DaveT, Very much appreciate your thorough and balanced analysis. Given that the stock is beaten down so much from it's all-time-highs, I suspect it might be a great opportunity to invest now. Could you please share your pricing model(s) and targets? Will truly appreciate it, as you have done a lot of homework I will have quite a bit of respect for what you say. I'm looking in a long term perspective by the way, more in 5+ year time frame (and can potentially wait even 10 or 15 years if this is anything like Tesla). Thanks, Steve
I haven't thought about SCTY a lot in recent weeks. Most of my investing focus is on TSLA. But here are some quick thoughts on SCTY stock pricing model for the future.
1. I'd recommend reading the Jan 14 Deutsche Bank report and their pricing model. It's not that intuitive to understand but it gives you an idea of how institutions are viewing SCTY and their business model, revenue, growth, etc.
2. For a 4-5 year pricing model, I personally use something very rough. In contrast, with TSLA I'm able to forecast (personally) the number of units sold, gross margin, expenses, profit, etc and I'm able to attach a multiple to which I think investors might give depending on the mood. For SCTY, I have a much more difficult time with this kind of traditional analysis as SCTY's business model is not a simple "sell a product one-time and make % profit" model. It's more akin to a services/subscription business model where SCTY is selling a monthly subscription to energy and eventually as they have more monthly subscribers they will be able to make more and more profit. However, the tricky part is that most subscription services don't make much money initially because they don't have economies of scale and their expenses are high. This is the case with SCTY. Currently, they're in rapid growth mode (100% growth every year) and their expenses are naturally high since their investments in growth are high. Thus, it's unreasonable to expect SCTY to make a healthy profit right now, while they're still in scaling and high growth mode.
So, if we look out 4-5 years, SCTY has a 1 million customer target. Let's say you're a believer in SCTY reaching that goal. Then, you can ask yourself how much is each customer worth? (ie., present value of future earnings per customer) You can then use that to come up with a rough price target (calculate market cap of company by either calculating net present value of future earnings factoring in growth beyond 1m customers, or by calculating a potential earnings amount with 1m customers and times that by a health multiple depending on what growth rate you assume they'll have then).

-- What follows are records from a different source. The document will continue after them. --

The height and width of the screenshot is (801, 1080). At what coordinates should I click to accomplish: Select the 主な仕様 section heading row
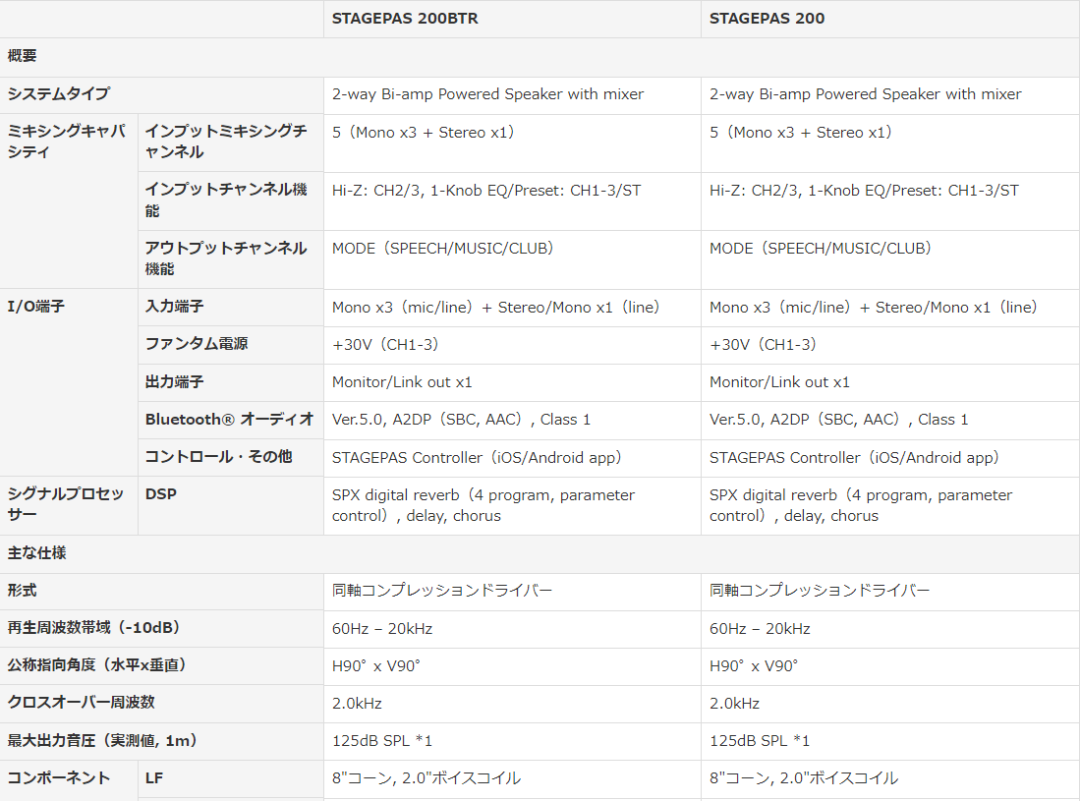(x=540, y=554)
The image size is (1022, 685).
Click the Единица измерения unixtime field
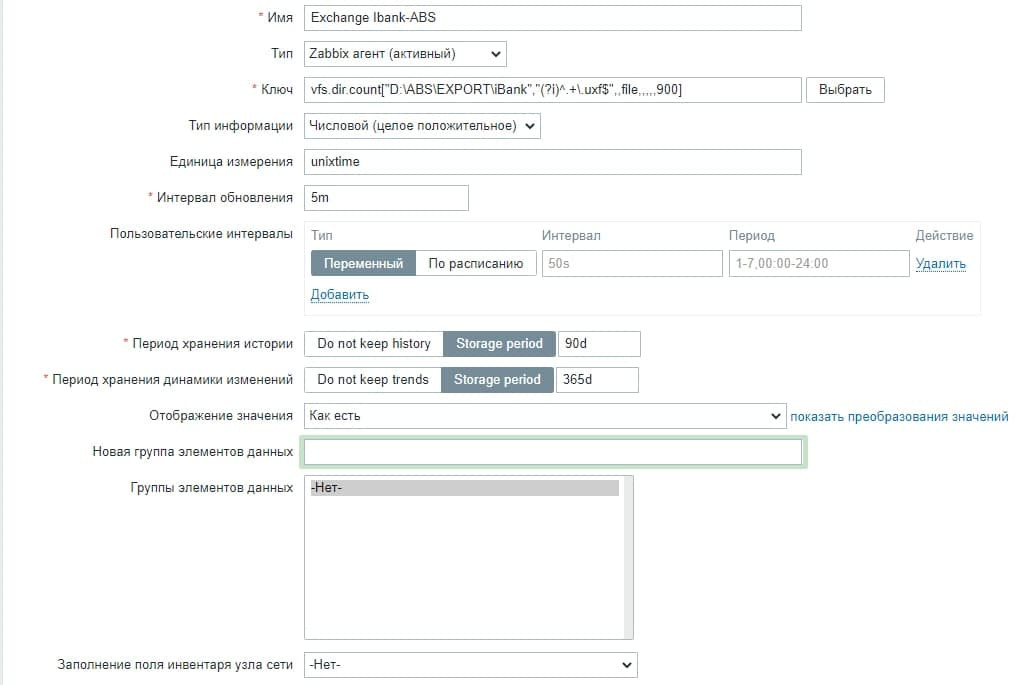[552, 162]

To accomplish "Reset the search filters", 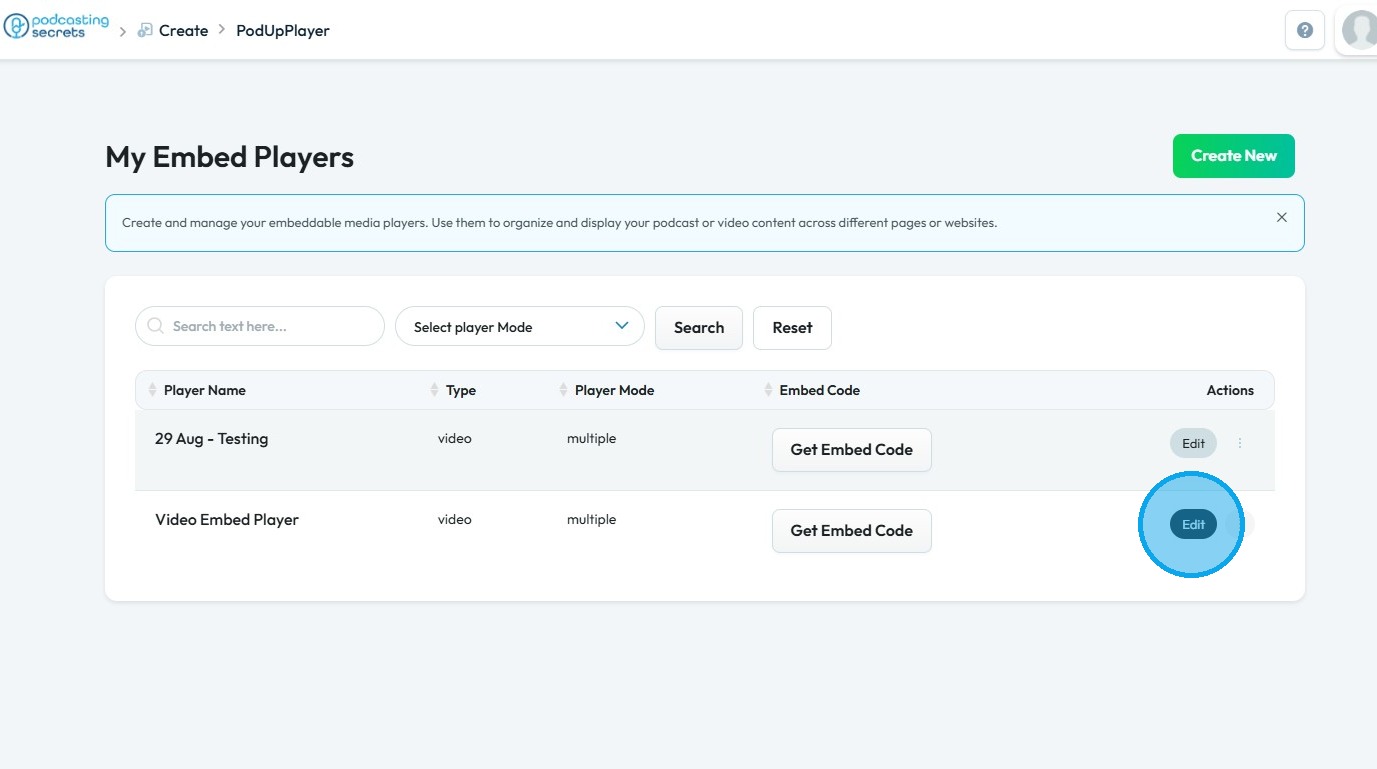I will [x=792, y=327].
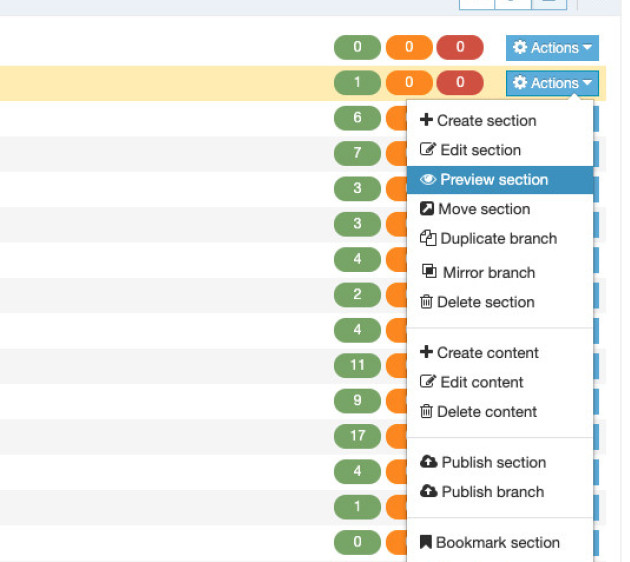The image size is (630, 562).
Task: Open the Actions dropdown in the first row
Action: click(x=552, y=48)
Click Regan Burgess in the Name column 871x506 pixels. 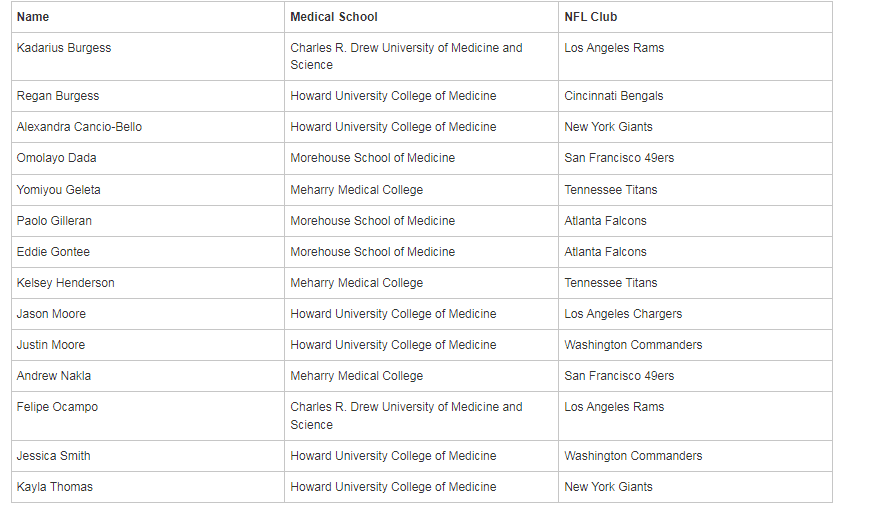point(58,96)
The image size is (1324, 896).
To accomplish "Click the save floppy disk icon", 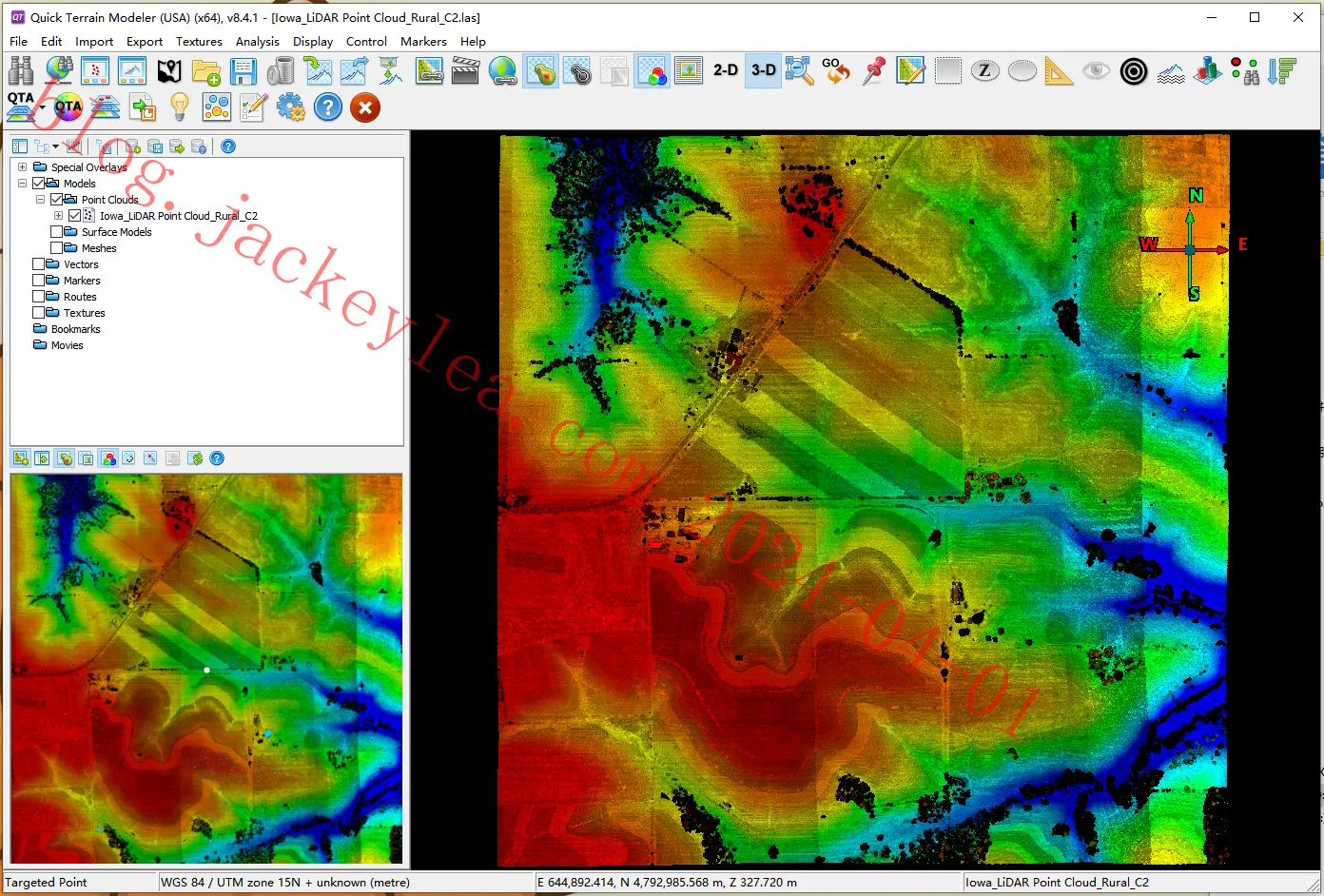I will click(243, 70).
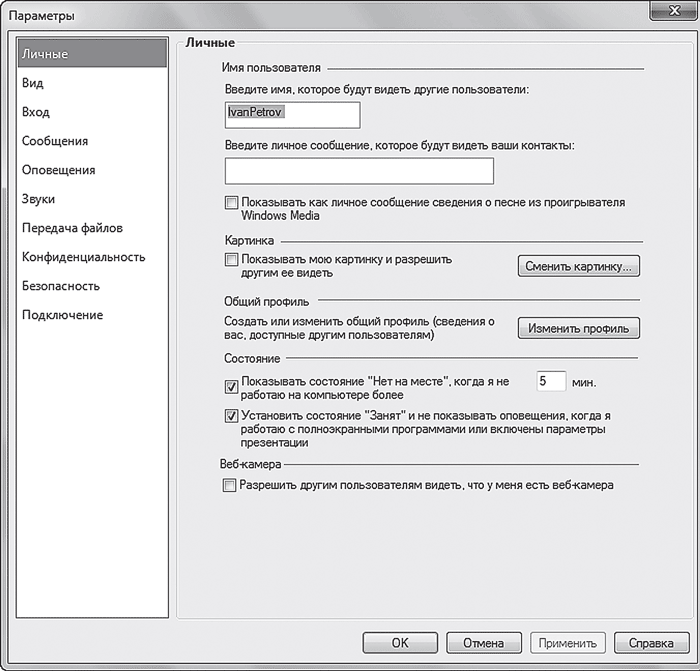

I won't give my specific values because I don't have time to defend them here and it's more of a personal exercise for me. But let's say you calculate that each customer is worth $5,000 to SolarCity in earnings (discounted to net present value), then 1 million customers would equal $5b. However, if SCTY reaches 1 million customers in 4 or so years, then that means they would be growing aggressively and you would need to factor in much more than the 1 million customers to figure out a valuation. I'd say you'd have to figure probably 3-5m customers into the valuation, giving SCTY a $15-25b market cap (but that would change depending if you adjust up or down the initial $5k/customer earnings amount).